SSD vs SATA Hard Drive Reliability
SSD vs SATA Hard Drive Reliability
When buying a PC, hard drives are important considerations. This is because they perform a broad range of function for the user. First, hard drives increase the performance of a system; they are also used for storage of files. Other PC buyers use hard drives in backing up their data. Whatever situation you find yourself, understanding why you need a hard drive is essential in determining the types of hard drive you will need. When it comes to choosing the right hard drive for PC and laptops, two major hard drive options must be put into consideration. They include SATA and SSD.
What is SATA Hard Drive?
SATA stands for the word Serial Advanced Technology Attachment. It is a rewritable mass storage device that can be used to transfer data to a computer using serial signalling technology. SATA is well known for its excellent storage capacity and solid transmission speed. Technically SATA is said not to be a drive. Instead, it works as an interface between the HDD (Hard Drive Disk) and the PC motherboard, and that is why most people use the terms interchangeably. One of the biggest advantages of SATA is that it can be used to store a large amount of data and it is quite inexpensive. The maximum amount of SATA storage for a workstation is currently about eight terabytes, and it cost 80 percent less per gigabyte than the price of an SSD drive. However, on the downside, SATA drives are slower to boot up than SSDs. In addition, these drives have moving parts which imply that they might malfunction at any time.
· Very Common
· Less Expensive
· Less popular among laptop users
· Moving parts that can malfunction
What Is SSD?
SSD, on the other hand, stands for Sold State Drive. It makes use of non-volatile memory to store and access data. SSD is a non-mechanical hard drive. This makes it’s very fast at reading and writing data than SATA. The biggest advantage SSD has over other hard drives is its speed and performance; data is written at great speed while the boot-up time for the workstation is much faster. On the downside, SSD is quite expensive. It cost about six times much more per gigabyte when compared to SATA drive.
- Faster than SATA drives
- Better performance
- No moving parts
- Lighter than SATA drives
BETWEEN SSD VS SATA HARD DRIVE
In making a comparison between SSD and SATA, the following points must be put into considerations.

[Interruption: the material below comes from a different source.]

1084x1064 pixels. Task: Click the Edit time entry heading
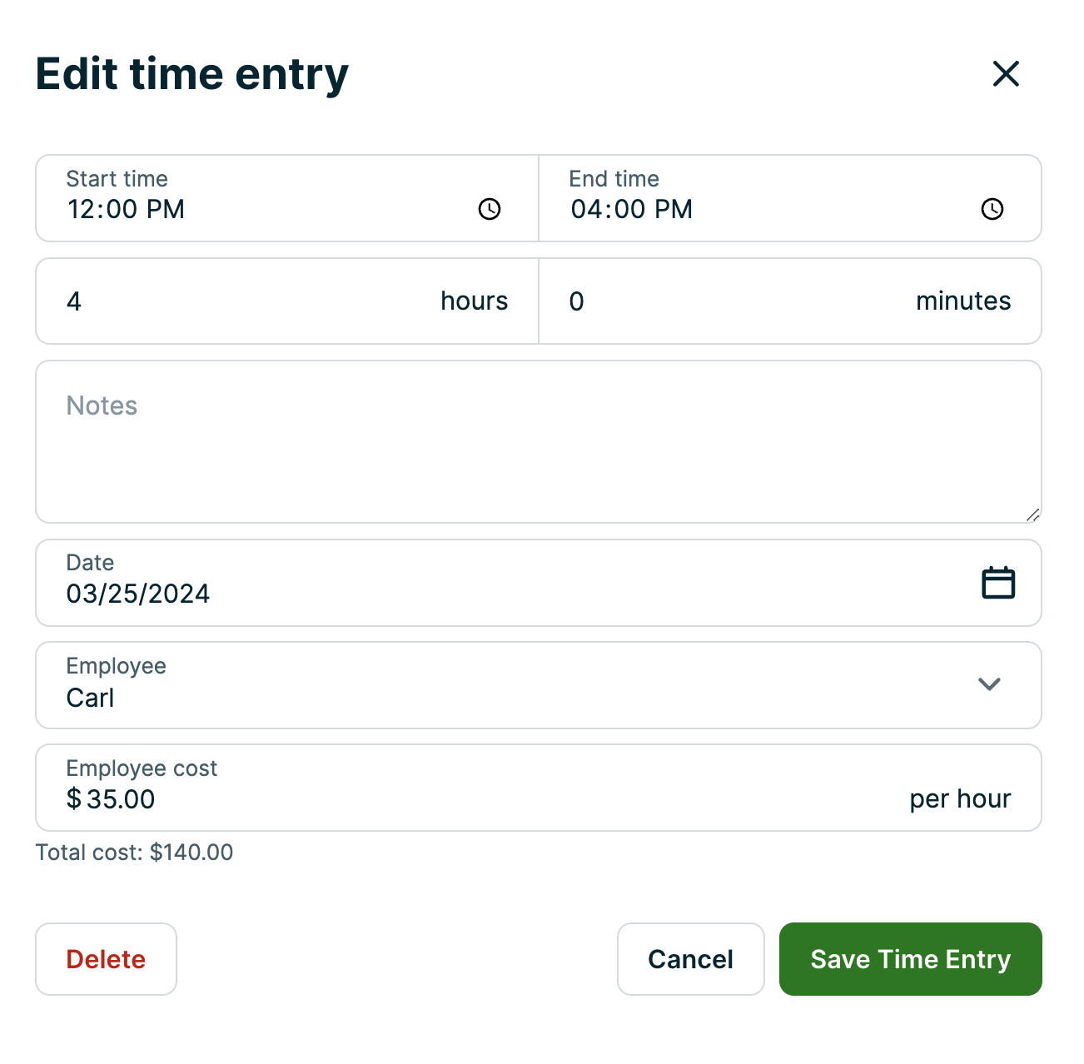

- Durability and Reliability: SSDs are generally more reliable than SATA. This is because SSD does not have moving parts that make them malfunction easily like SATA. While the lifespan might be shorter than SATA, SSD remains more reliable. SSD is also more durable than SATA; they are capable of surviving in a harsh environment. They can also withstand shock, extreme temperature and vibration.
- Speed and workload: In terms of speed, SSD is generally faster than SATA. As stated earlier, SSD is a non-mechanical hard drive which makes it’s very fast at reading and writing data. Files can be easily written and read on SSD without spinning discs. SSD is perfect for high-performance processing in hybrid storage or a flash array. In fact, so many organizations make use of SSD for high-performance application.
- Lifespan: SATA tends to have a longer life cycle than SSD. This is because SSD works by forcing electrons which reduces its performance and life span. However, due to the TRIM command technology that optimizes these read and write cycles, it is possible that you might end up discarding the system for before you even start running into reading and write errors. Even though SATA tends to last longer; they will eventually wear out after constant use because they use physical recording method.
- Availability: SATA is very much common than SSD due to its price and nature. However, SSD is currently ruling the world of high-end computers like Apple MacBook Pro while SATA is used on Desktops and other cheaper computers
- Noise: Even the smallest SSD hard drive will make noise when in use; however, SSD does not make noise because they are non-mechanical.
- Storage Capacity: SATA has more advantages in offering massive terabytes worth of storage. SSD, on the other hand, is quite expensive as the cost increases with the gigabyte. Therefore, if you are interested in storing data for a long time, your best option is to opt for SATA. This is one area where SATA is still making waves.
- Data Loss and Recovery: Data loss is common in both SATA and SDD. The major reason for data loss in SATA is due to physical failures or wears. While for SSD which has no mechanical parts, it is less prone to physical failure. Data recovery is also possible with both hardware’s even though their complexity differs. For SATA, recovery does not involve a complicated process because it makes use of a magnetic recording to store data. SSD, on the other hand, is quite complex.
Which is right for me?
Both SATA and SDD are quality pieces that offer different levels of functionalities as described above. However, the one you opt for must depend on your need and what you want to get out of the drive. While SATA is the best option for storing a large amount of data, SDD offers better flexibility and speed.
If you are on a budget and need a hard drive, then your best option is to opt for SATA. However, if you want speed while transferring files from one system to the other, then you need to opt for SSD. Although must user prefers to have both options for their work station, this is because the combination of both hard drives on a computer offers you as faster PC with more storage capacity.